Why Open Source?#

The aim of this document is to outline some of the benefits of Medical Physics code being released under an open source license.

A summary of the license used by PyMedPhys and what it entails is available at choose a license.

Software is less dependent on a single software developer#

A significant issue with software that is built by a small software development team is the “bus factor”. In the event that key team members are lost the software is no longer able to be easily maintained. By opening the code up to the community the number of people who understand the code base is increased. This reduces the dependence on any single employee for the ongoing maintenance of the code packages.

Additionally software development by single developers carry any weaknesses that developer has as a programmer and its only strengths will be limited to those of that programmer. Medical Physicists are generally not trained software engineers, and when it comes to programming we often have many weaknesses that need a light shined upon.

This was the justification provided by the radiation therapy QATrack+ team for open sourcing their tools.

Safer and higher quality software#

By leveraging the community in software production there will be more minds, more programmers, and more readers of the code. Together there will be more combined time to implement software engineering best practices and there are physicists in the community who are keen to support best practice software engineering. The community will be able to fix bugs, implement programmatic testing, highlight security issues, and generally all round produce safer and higher quality software than a sole physicist turned programmer ever could.

Software that is more compatible with a wide range of systems#

Users of open source code who are also programmers who have systems which differ to the author’s will be able to improve compatibility issues themselves. This iterative process with the community makes it so that the software has a more seamless interaction with the range of systems in use.

An example of this is the Pylinac quality assurance tool. It was built by a physicist who works at a Varian site. Another physicist submitted code improvements to make the software tool compatible with Elekta.

Improving our work as Physicists#

The software we write is written for the purpose of improving our work as physicists. Having the community improve the software we write directly improves the quality of the work we undergo.
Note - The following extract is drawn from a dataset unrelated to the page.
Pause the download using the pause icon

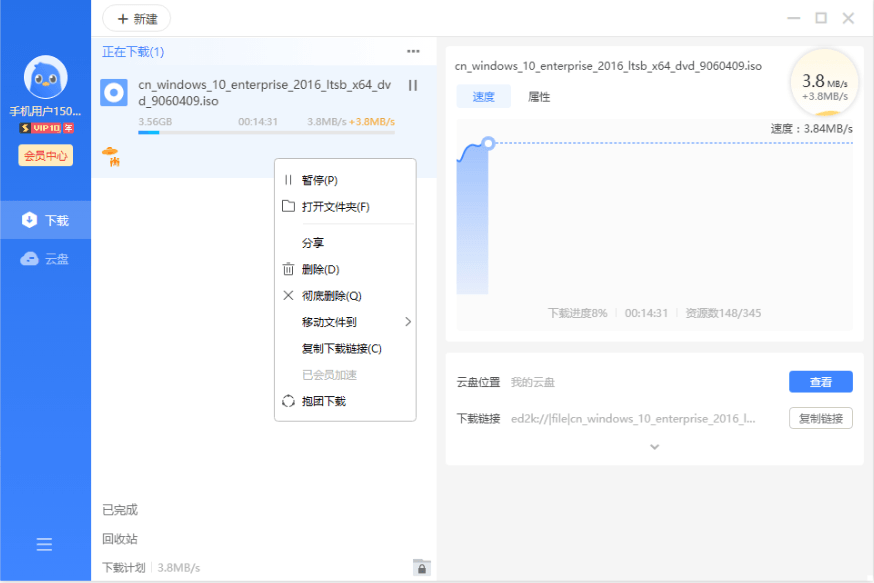(413, 87)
Improving the programming skill of employees through community feedback#

Programming skills are significantly benefited by having competent programmers read the code and provide feedback. Community feedback on code itself is invaluable for improving the skill of the programmers writing the original code. The depth and breadth of feedback from the community on programming practices would unable to be matched within a small team.

Software that has more applications and more features#

As members of the community have needs those with programming skill may extend the code that is provided to meet those needs. This results in the code having more applications and features than would be possible should the code be kept in house.

Improvements will by default be in a compatible format#

Should the community create code built on top of the released software tools, those improvements will built on top of the format that is already implemented. This allows those improvements to be integrated within already implemented systems with minimal friction.